Fellow committee member John Fahy said that not allowing councillors to see the finances of the project set a “dangerous precedent”.

“This is not the case on other authorities or other scrutiny panels,” he said.

“There may be an opportunity for us at some point to seek our own independent advice on the grounds that we believe we’re not being allowed by the scrutiny panel because of the impositions being placed on us.”

Committee chair Gary Parker added: “It’s a fair point.”

“We’re not about hiding anything, and we’re happy for you to seek independent advice,” Scott-McDonald replied.

“We’re happy to talk, whether in public or privately.”

“I’m still not entirely clear how much we have spent on this project,” Greenwich West councilor Aidan Smith said at Thursday’s meeting, querying the purchase of the leases from Berkeley Homes.

Daniel Stanesby, the council’s assistant director of capital projects, confirmed that the £45 million did not include the use of council taxpayers’ money to buy the leases, and that the sums could not be discussed in public.

“I think we would have to seek advice from legal on that,” he said, adding that he could not confirm whether he could send them to councillors on a confidential basis.

“We seem to have a lot of secrecy around the finances of this,” committee chair Gary Parker said. “I find it bizarre.
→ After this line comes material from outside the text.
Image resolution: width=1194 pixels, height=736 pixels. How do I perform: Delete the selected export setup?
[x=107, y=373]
Not only on the council spending, but from Woolwich Works as well.

“This is the third time this has come back here, and we still don’t seem to be moving much further forward.”

Parker said he supported the project “wholeheartedly” but could not understand why details of the trust’s financial model were being withheld from councillors.
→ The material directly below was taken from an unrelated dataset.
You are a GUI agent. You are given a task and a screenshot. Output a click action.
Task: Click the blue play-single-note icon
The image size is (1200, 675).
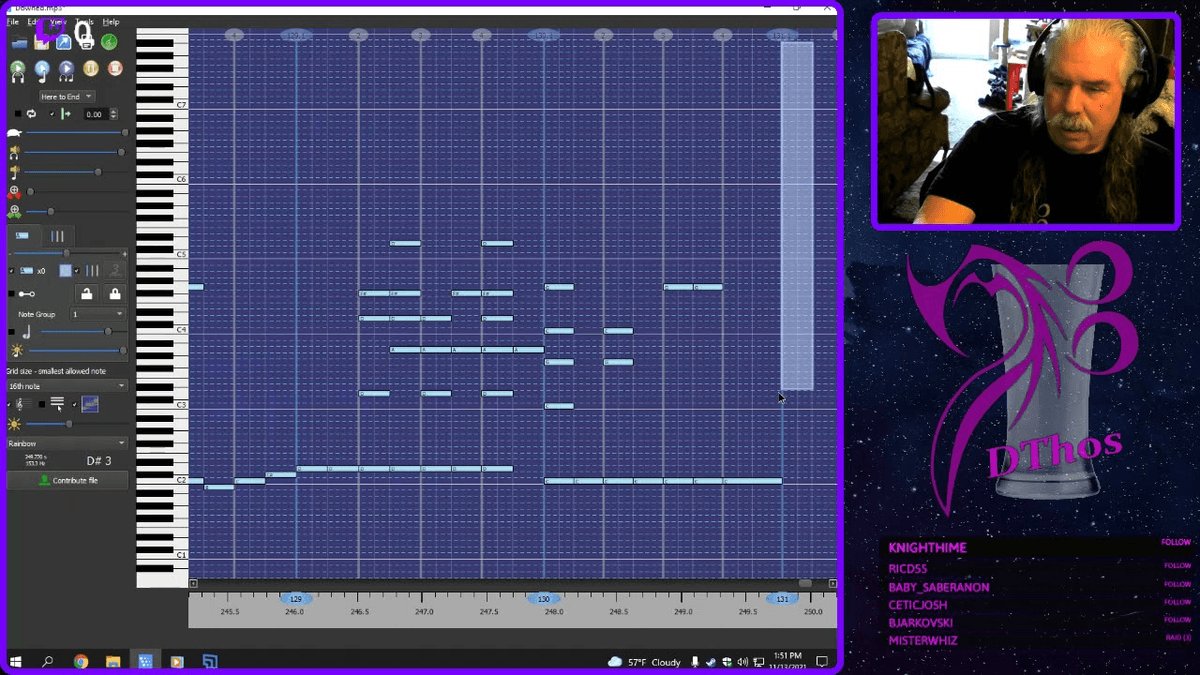point(43,69)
“They view it as a commercially sensitive document,” Stuart Godfrey, a senior council officer said. James Heaton, the head of Woolwich Works, had attended the panel twice, he added.

“It’s the lack of information,” Parker responded. “Everybody is supportive, so what’s the issue?”

“I’ve always supported the project, but I didn’t realise it would cost this much,” said former deputy leader David Gardner, who was on the cabinet that approved the original scheme.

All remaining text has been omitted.